О! Узнаю! Узнаю! Это опять они! „Ангелы Господни! Это вы опять?“
„Ну конечно мы“ – и опять так ласково…
„А знаете что, ангелы?“ – спросил я тоже тихо-тихо.
„Что?“ – ответили ангелы.
„Тяжело мне…“» (18)
А вот они видятся ему в последней главе поэмы:
«„Ангелы небесные! они поднимаются! что мне делать? что мне сейчас сделать, чтобы не умереть? Ангелы!..“
И ангелы – засмеялись». (127)
Еще одна общая деталь. И у Аксенова, и у Ерофеева приводятся рецептуры экзотических для нормального гражданина алкогольных коктейлей.
Вот рецепт Володи Телескопова из «Затоваренной бочкотары»:
«Да я, когда в Ялте на консервном заводе работал, за двугривенный в колхозе „Первомай“ литр вина имел, а вино, между прочим, шампанских сортов, накапаешь туда одеколону цветочного полсклянки и ходишь весь вечер косой». (32)
В ерофеевской поэме глава «Электроугли – 43-й километр» содержит целый набор подобных, вернее, еще более изощренных рецептур.
Есть в рассматриваемых произведениях и еще довольно неожиданное совпадение. Как отметил Юрий Щеглов, в авторской версии аксеновской повести и в ее английском переводе (1984) второй сон Ирина Селезнева и Глеб Шустиков видят совместно и он изображается с помощью сложной графической конфигурации.
В ерофеевской поэме в главе «Новогиреево – Реутово» приводится три «индивидуальных графика», на горизонтальной оси которых Веничкой «откладывались последовательно все рабочие дни истекшего месяца», а на вертикальной оси – «количество выпитых граммов, в пересчете на чистый алкоголь».
И вот еще одно место в «Затоваренной бочкотаре», на которое следует обратить внимание:
«И точно… вскоре послышалось тихое жужжание, и по дороге силуэтами на прозрачных колесах медленно проехали турусы.
Вот вам пожалуйста – расскажешь, не поверят. Глеб сиганул через кювет, напрягся, приготовился к активному сопротивлению. И точно – турусы возвращались.

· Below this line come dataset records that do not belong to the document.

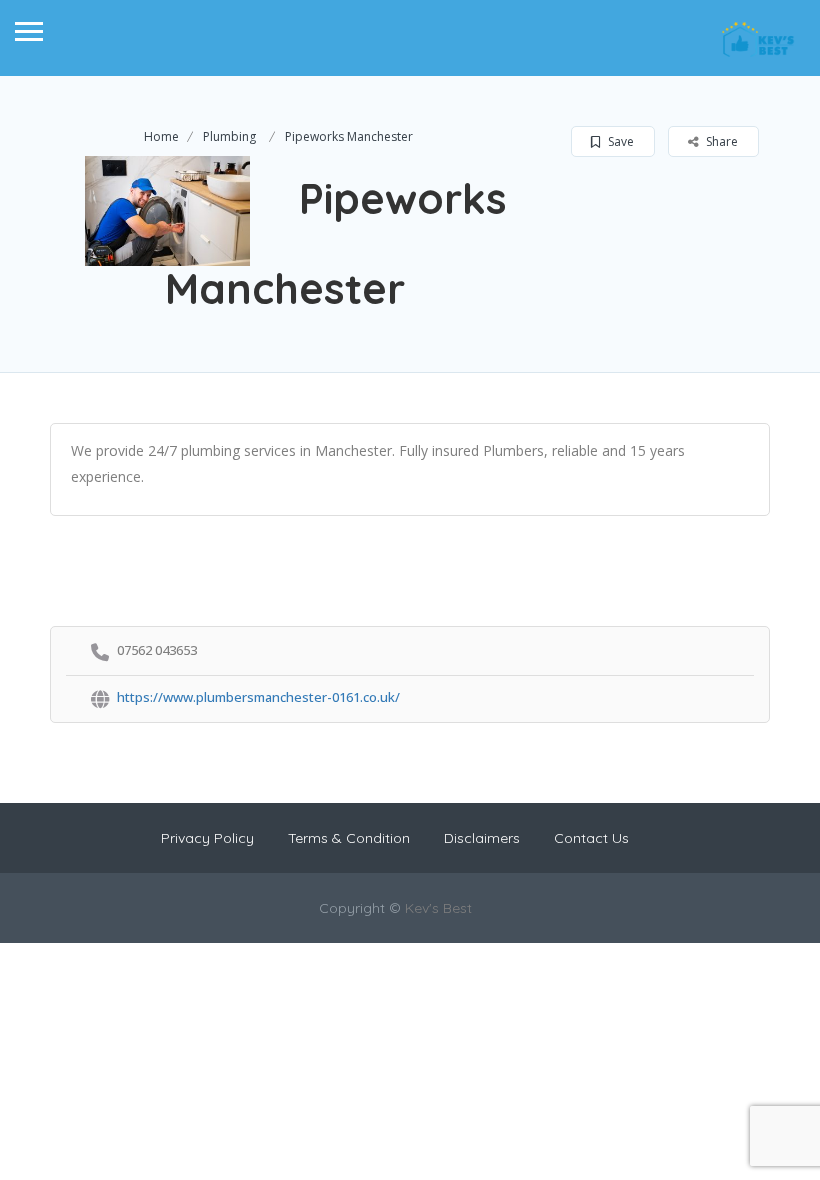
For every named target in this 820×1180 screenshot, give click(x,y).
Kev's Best (438, 908)
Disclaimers (482, 838)
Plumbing (229, 136)
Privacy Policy (207, 838)
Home (161, 136)
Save (619, 141)
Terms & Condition (349, 838)
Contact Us (591, 838)
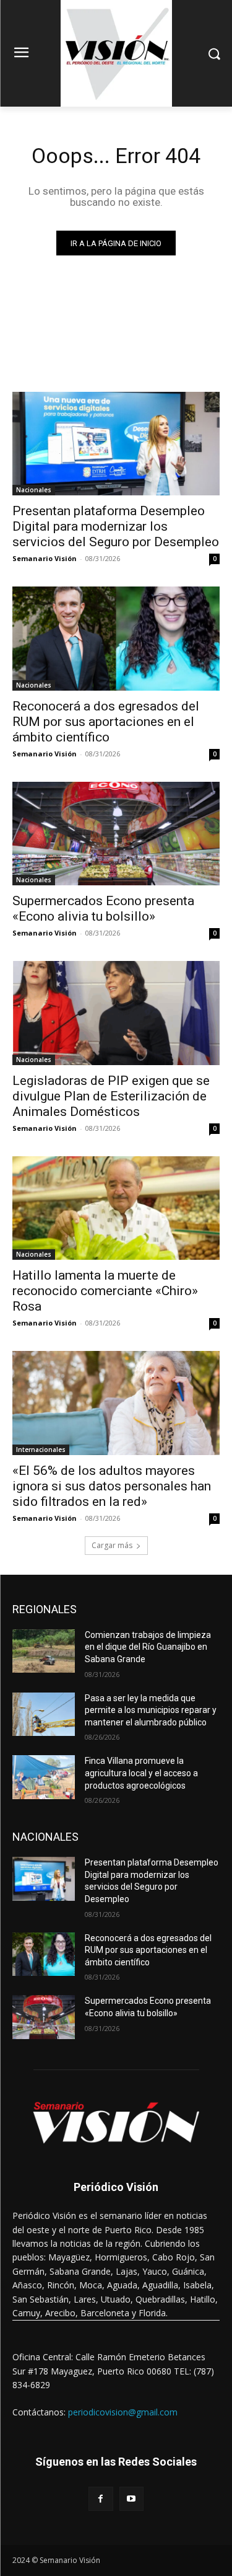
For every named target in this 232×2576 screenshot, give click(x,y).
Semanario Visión (44, 558)
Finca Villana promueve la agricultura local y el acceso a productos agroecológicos (141, 1773)
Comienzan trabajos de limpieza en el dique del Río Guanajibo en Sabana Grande (148, 1647)
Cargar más (112, 1545)
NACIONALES (45, 1836)
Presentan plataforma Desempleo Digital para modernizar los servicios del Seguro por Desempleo (115, 526)
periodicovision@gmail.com (123, 2412)
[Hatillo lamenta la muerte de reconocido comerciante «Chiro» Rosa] (116, 1208)
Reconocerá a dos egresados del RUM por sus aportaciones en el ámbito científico (105, 722)
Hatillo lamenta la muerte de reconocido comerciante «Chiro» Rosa (105, 1291)
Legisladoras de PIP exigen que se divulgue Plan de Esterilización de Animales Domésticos (111, 1096)
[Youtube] (131, 2499)
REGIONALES (44, 1609)
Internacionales (41, 1449)
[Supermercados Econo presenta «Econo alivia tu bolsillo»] (116, 834)
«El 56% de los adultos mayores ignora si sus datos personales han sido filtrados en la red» (111, 1486)
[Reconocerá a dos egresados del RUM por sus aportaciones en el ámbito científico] (116, 638)
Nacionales (33, 489)
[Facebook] (100, 2499)
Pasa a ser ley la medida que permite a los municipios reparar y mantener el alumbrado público (151, 1710)
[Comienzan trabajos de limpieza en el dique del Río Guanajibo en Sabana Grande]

Описав кольцо вокруг полынного холма, вокруг безмятежно спящей царицы Восточного Гиндукуша, они медленно катили прямо на Глеба, четверо турусов – молчаливые ночные соглядатаи (выделено мною. – В. Е.)». (50)

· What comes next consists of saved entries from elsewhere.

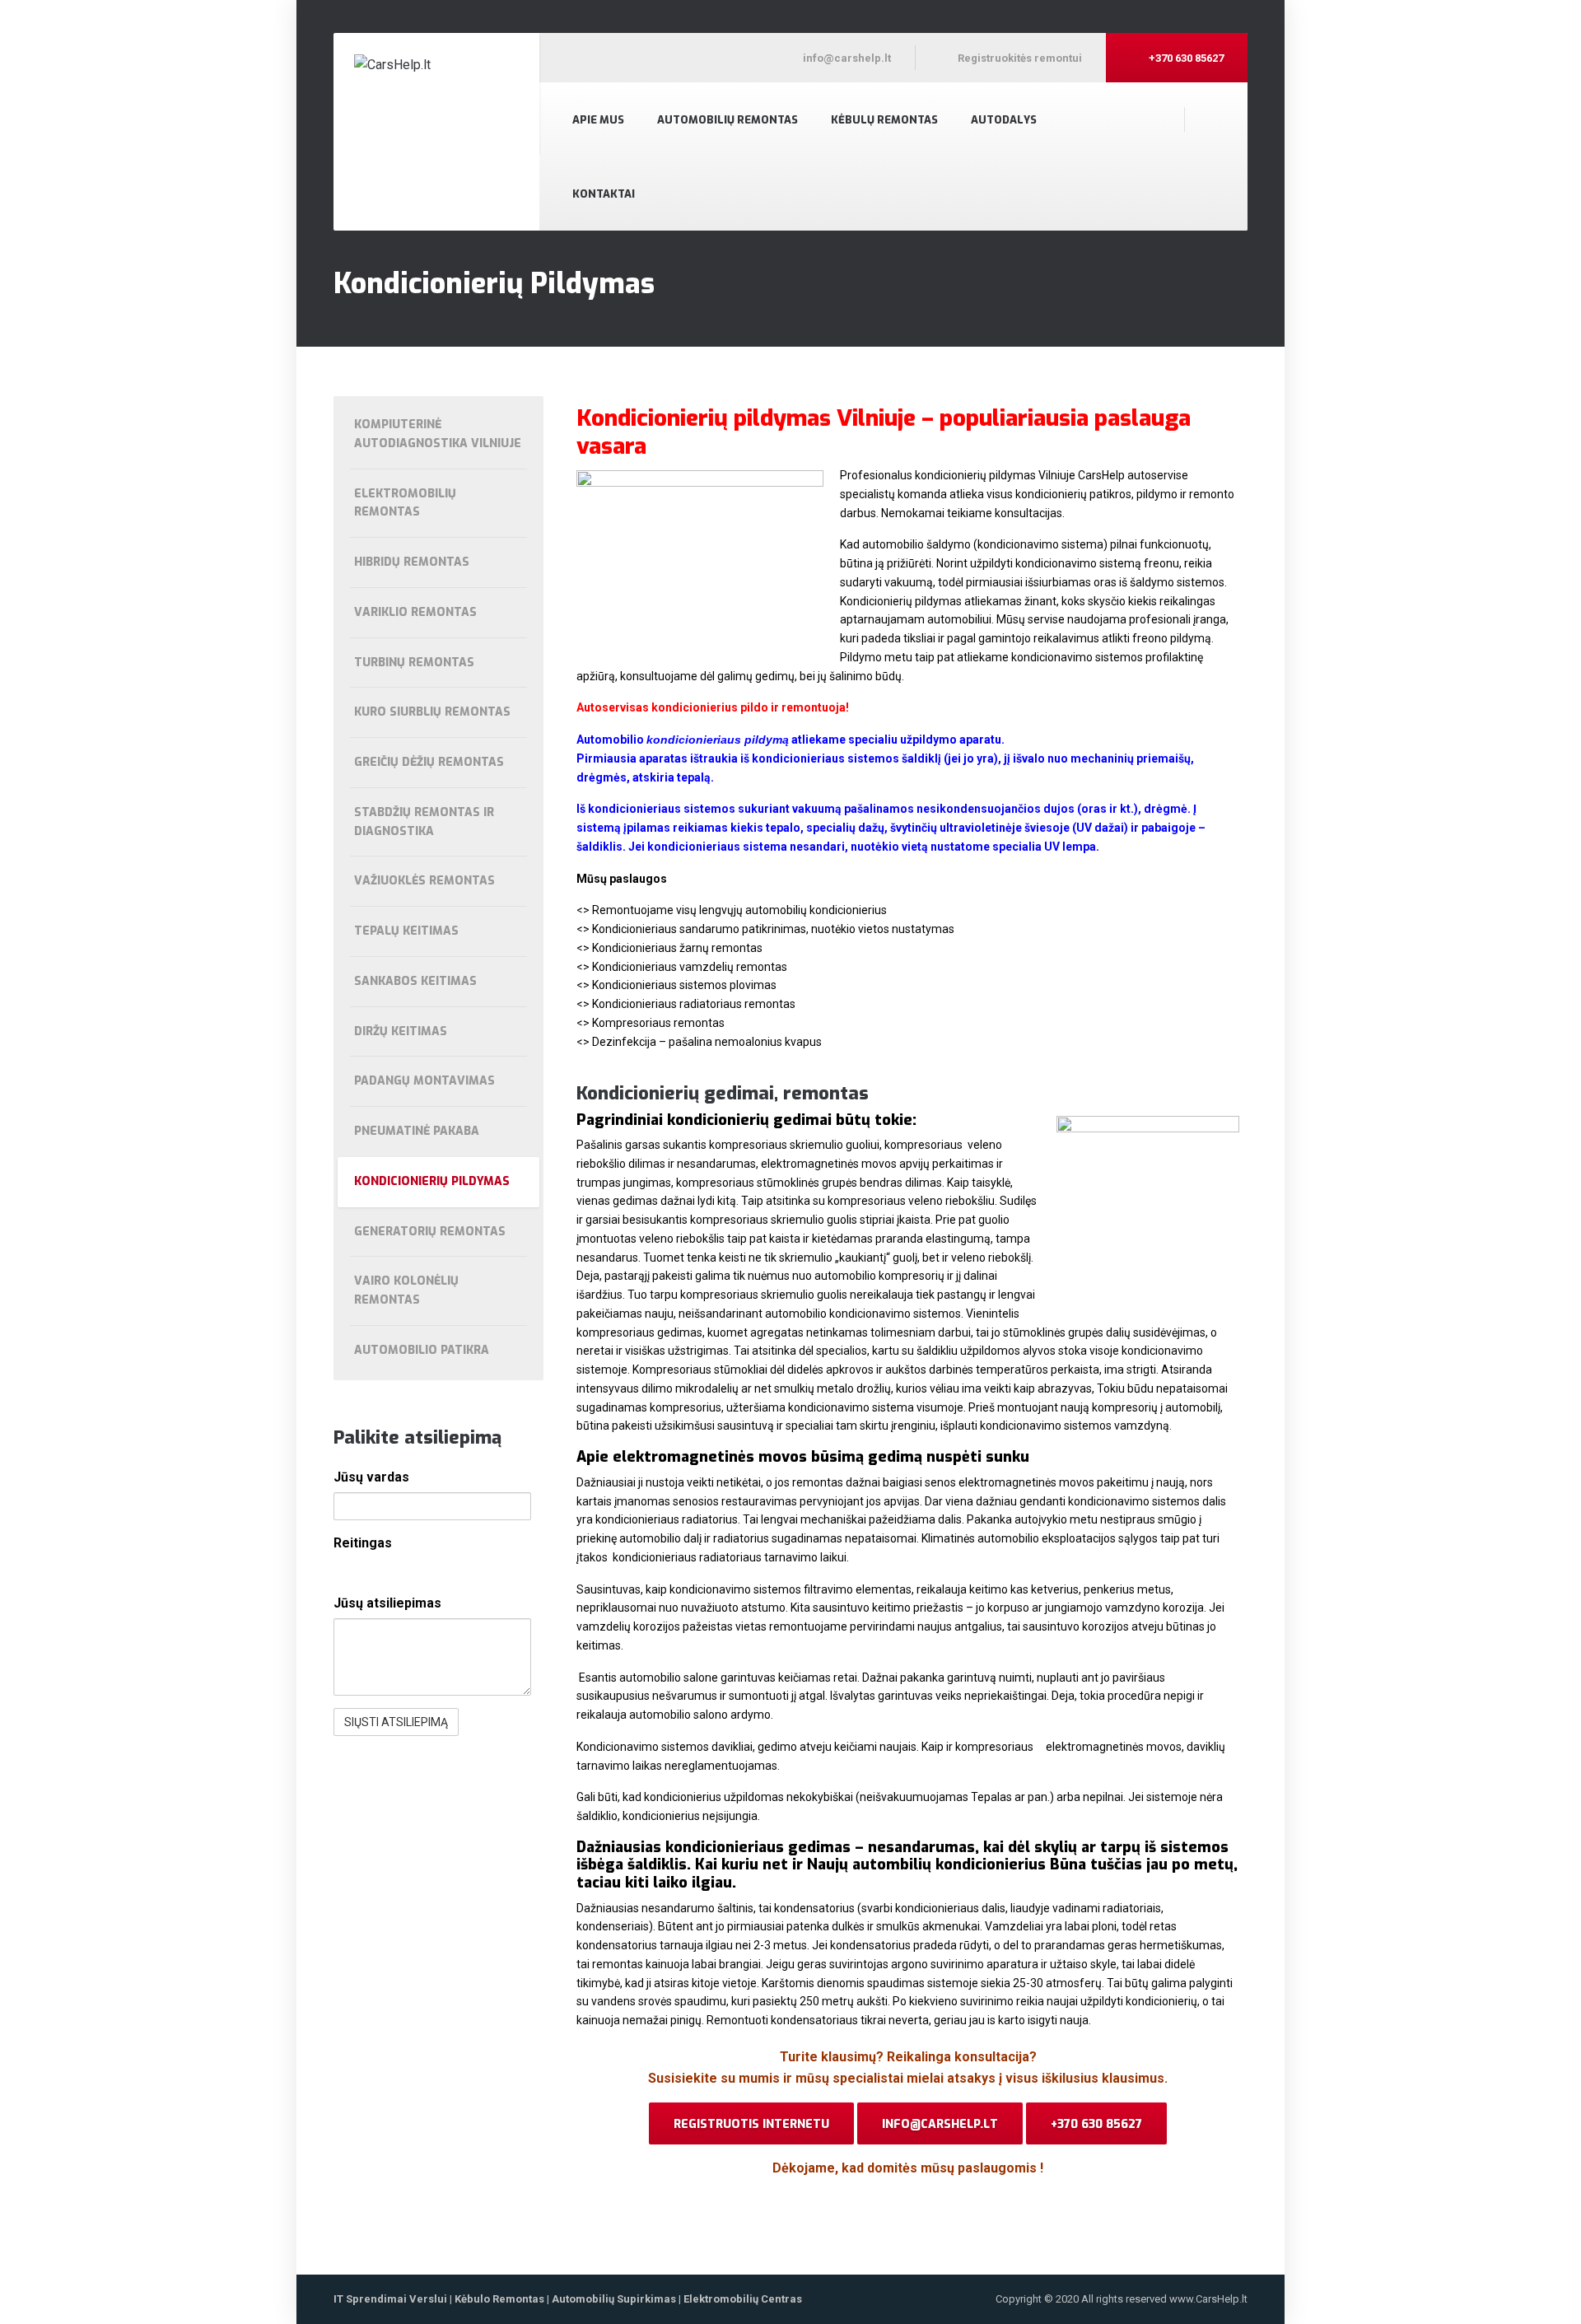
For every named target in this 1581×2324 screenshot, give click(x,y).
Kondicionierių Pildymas (432, 1181)
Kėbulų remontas (884, 120)
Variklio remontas (415, 612)
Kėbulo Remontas (499, 2299)
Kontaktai (603, 194)
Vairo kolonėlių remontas (406, 1290)
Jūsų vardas (371, 1477)
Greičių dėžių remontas (429, 762)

Здесь эта четверка вполне безобидна – это участники велопробега «Знаешь ли ты свой край», школьники из райцентра.
У Ерофеева тоже есть в конце поэмы четверка, но эта четверка устрашающая, леденящая душу Венички:
«И тут – началась история, страшнее всех виденных во сне: в этом самом переулке навстречу мне шли четверо. Я сразу их узнал, я не буду вам объяснять, кто эти четверо… Я задрожал сильнее прежнего, я весь превратился в сплошную судорогу…» (124)
Вячеслав Курицын дал следующую интерпретацию этого места поэмы:
«Когда Веничка приедет – не в Петушки, а в Москву, он встретит на улице страшную четверку (четыре всадника тьмы?) и, убегая от нее в ночном ужасном пейзаже, окажется наконец у Кремля – символа ада, – и ад восторжествует…»[96]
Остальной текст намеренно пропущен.